On Oct. 18, 2021, United States Environmental Protection Agency (EPA) Administrator Michael S. Regan announced the EPA’s strategy to address certain per- and polyfluoroalkyl substances (PFAS): PFAS Strategic Roadmap: EPA’s Commitment to Action 2021-2024. The agency set out three broad goals: to invest in research, restrict PFAS pollution, and remediate PFAS contamination.
The Strategic Roadmap details key actions the EPA plans to take with expected timelines under a host of statutory authorities, including the Safe Drinking Water Act (SDWA), the Toxic Substances Control Act (TSCA), the Resource Conservation and Recovery Act (RCRA), the Clean Water Act (CWA), and the Comprehensive Environmental Response, Compensation, and Liability Act (CERCLA). This GT Alert underscores two key actions being undertaken under the SDWA and CERCLA and the potential implications for site cleanups.
Federal Drinking Water Standard
The EPA lays out a timeline for regulation of PFOA (perfluorooctanoic acid) and PFOS (perfluorooctane sulfonic acid) under the SDWA. Following the EPA’s March 2021 final determination to regulate PFOA and PFOS in drinking water, the EPA anticipates issuing a proposed rule in fall 2022 and a final rule in fall 2023. In addition, by spring 2022, the EPA expects to develop non-regulatory advisories to encourage state, local, and tribal governmental action. The EPA also is evaluating additional PFAS and potential regulatory action – however, the EPA has not specified which PFAS are under consideration. The broadest definition of PFAS includes thousands of chemicals, with different applications, chemical properties, and toxicological profiles. Until this point, a patchwork of state regulation has existed, with certain states adopting the non-enforceable 70 parts per trillion federal Health Advisory Level as an enforceable state limit, while others have adopted more restrictive regulations.
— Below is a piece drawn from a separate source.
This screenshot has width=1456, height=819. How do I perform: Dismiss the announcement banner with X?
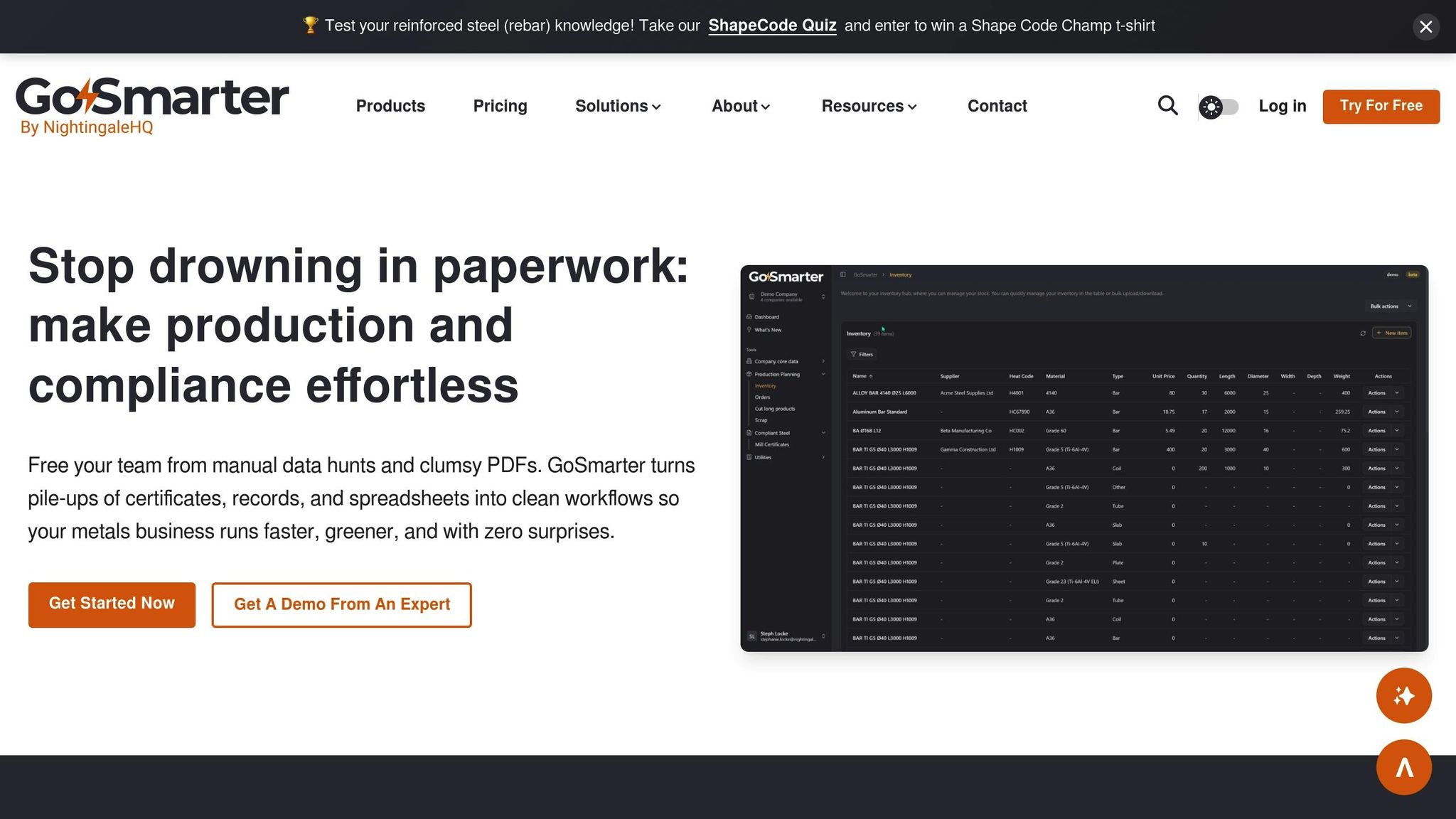pyautogui.click(x=1425, y=27)
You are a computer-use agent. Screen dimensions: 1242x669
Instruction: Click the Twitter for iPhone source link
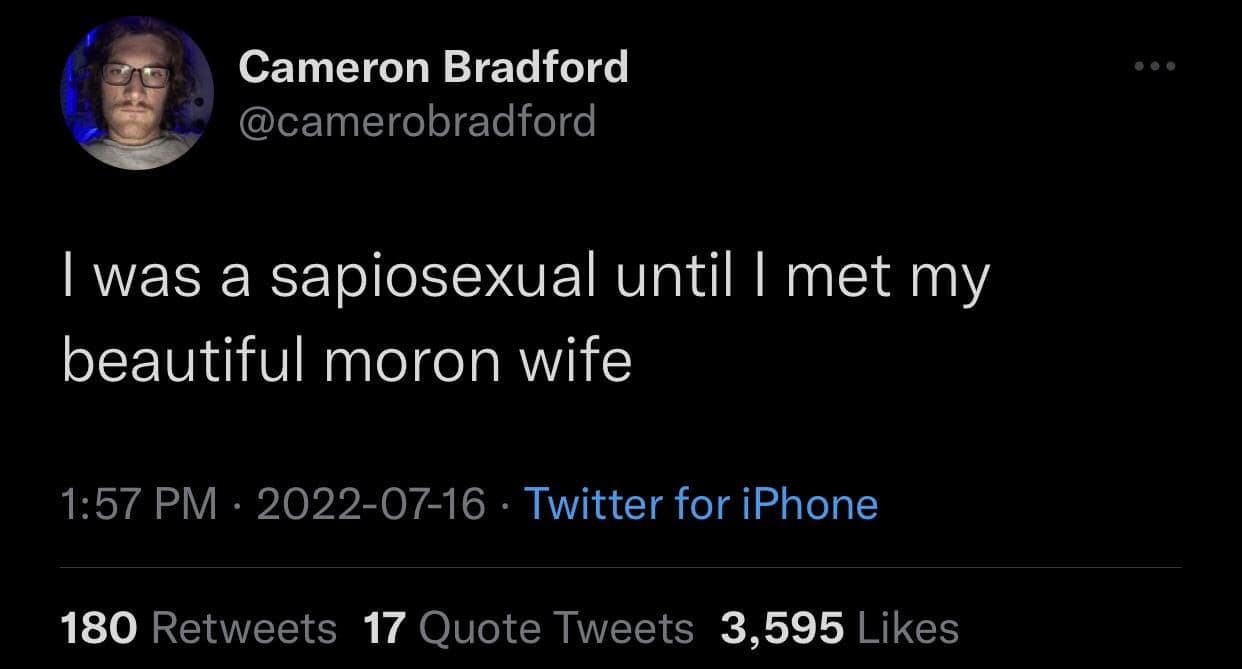[700, 503]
A nationwide maximum contaminant level (MCL) for PFOA and PFOS may impact site cleanups and remedy selection. For example, listing PFOA and PFOS as hazardous substances under CERCLA does not establish an enforceable cleanup standard – that designation alone does not establish a remedial action trigger or remedial action objective. A federal MCL, however, would impact remedy selection. Section 121 of CERCLA governs remedy selection, which requires consideration of protectiveness and applicable or relevant and appropriate requirements (ARARs). For groundwater, the ARARs are the Maximum Contaminant Level Goals or the MCL. If there is a federal MCL, then the MCL is the ARAR under CERCLA, and therefore, part of the CERCLA remedy selection. (A state standard may be an ARAR if certain conditions are met.)
Hazardous Substance Designation
The EPA seeks to designate PFOA and PFOS as CERCLA hazardous substances. The EPA expects its proposed rulemaking to be available for public comment in spring 2022, and the final rule by summer 2023. The EPA also is working on an Advance Notice of Proposed Rulemaking in order to seek public comment on whether precursors to PFAS, or other PFAS in addition to PFOA and PFOS, should be designated CERCLA hazardous substances.
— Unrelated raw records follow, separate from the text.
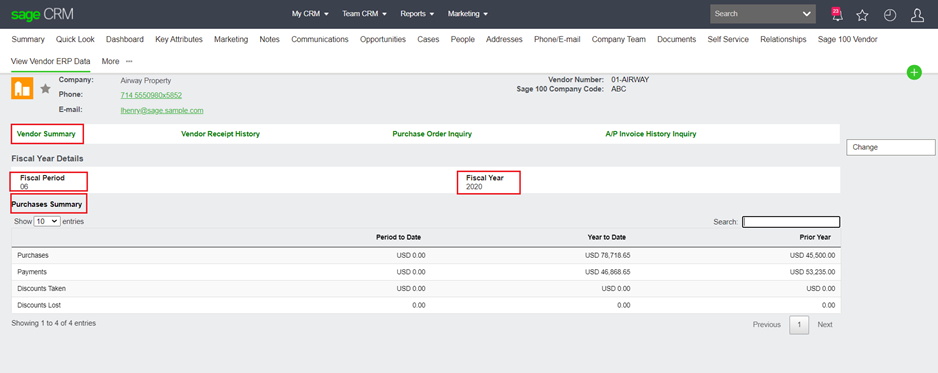Image resolution: width=938 pixels, height=373 pixels.
Task: Click the table Search input field
Action: click(791, 222)
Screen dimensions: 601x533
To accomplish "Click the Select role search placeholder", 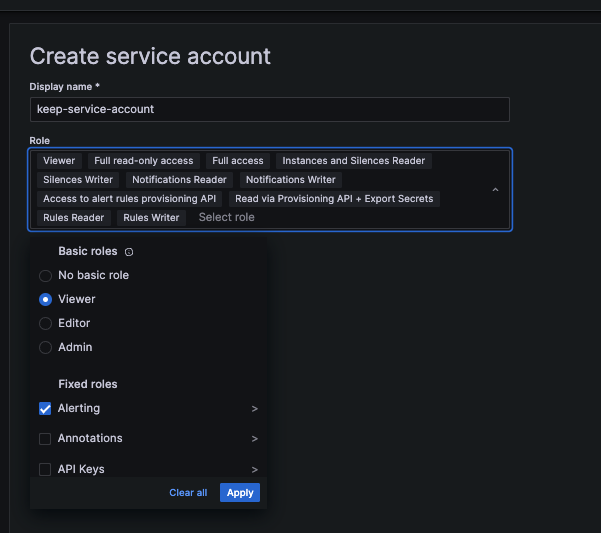I will [227, 217].
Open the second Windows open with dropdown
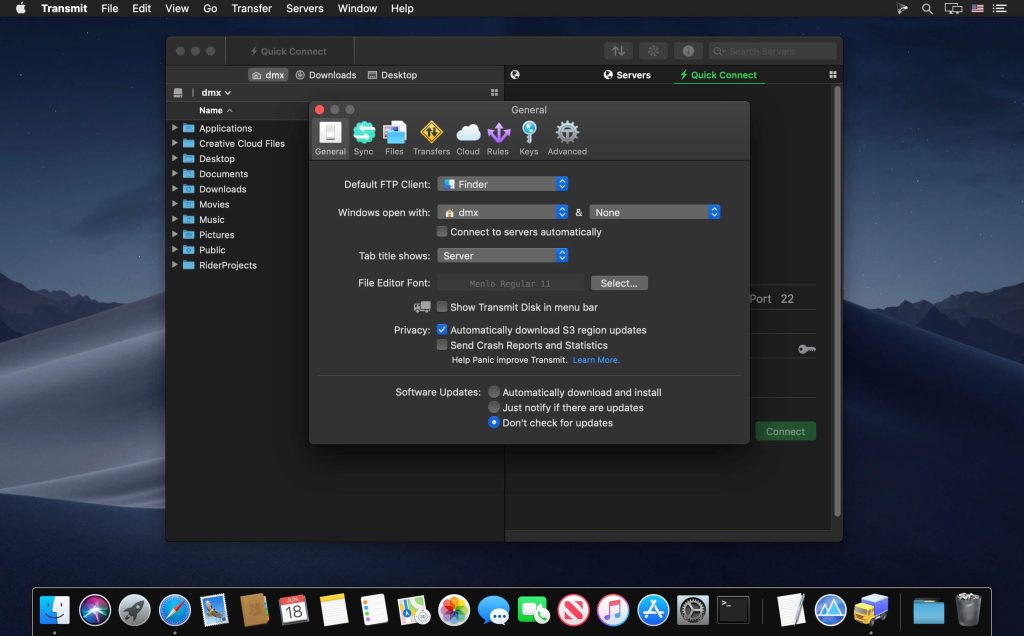 click(655, 211)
Under CERCLA, a site is contaminated if it is the location of a “release” of a “hazardous substance,” which causes the incurrence of response costs. Designating these compounds as hazardous substances may impact enforcement by EPA and state authorities as well as remedial actions and private party litigation. This designation may expand the sites under which a CERCLA cleanup may be conducted and enhance the EPA’s and state agencies’ ability to direct or undertake the remediation of sites with PFOA or PFOS contamination. The designation also may implicate sites where remedial actions already are being undertaken and raises the possibility of the new or different remedial actions being imposed.
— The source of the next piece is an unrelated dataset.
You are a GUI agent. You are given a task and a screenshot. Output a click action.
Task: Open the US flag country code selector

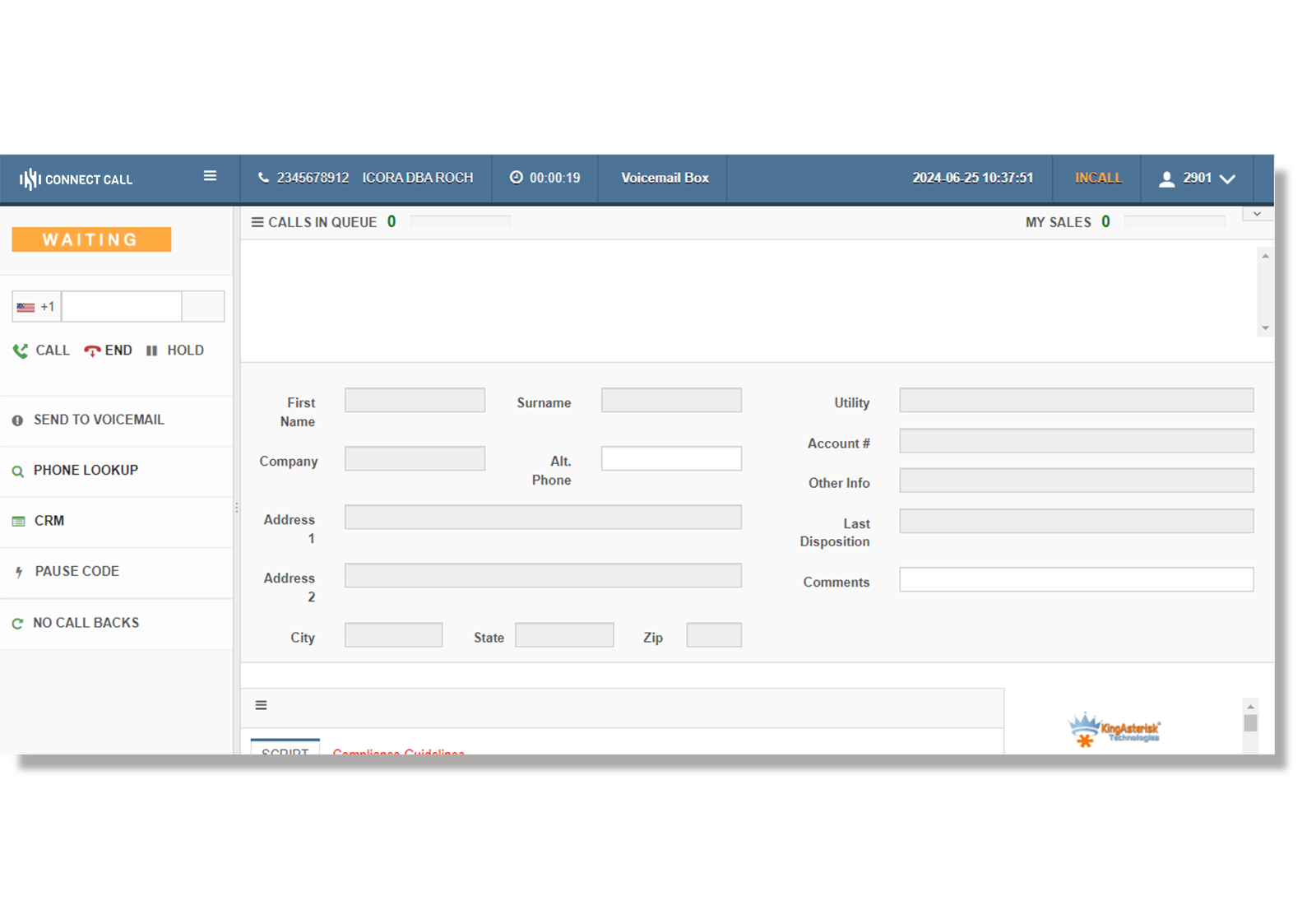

Questions may arise regarding reopeners at closed sites in light of the EPA’s standard language in consent decrees. For example, if PFOS or PFOA was detected during site investigations, but the final remedy did not address PFOA or PFOS, can the presence of PFOA or PFOS constitute new information or unanticipated conditions to warrant a reopener? Some may argue it cannot be new information if previously detected, even if not regulated previously as a hazardous substance. Moreover, there would need to be a significant reason to undo prior closure work. Equally challenging may be questioned as to whether private party allocations may take into account costs associated with remediation of PFOA or PFOS if the compounds were not considered as part of the Record of Decision.
Parties may wish to consider PFOA and PFOS during due diligence activities now – even before any final designation – depending on the site’s prior use, surrounding area, and future intended use. Additionally, parties may wish to seek broader coverage for emerging contaminants, not merely PFOA or PFOS, in environmental indemnifications.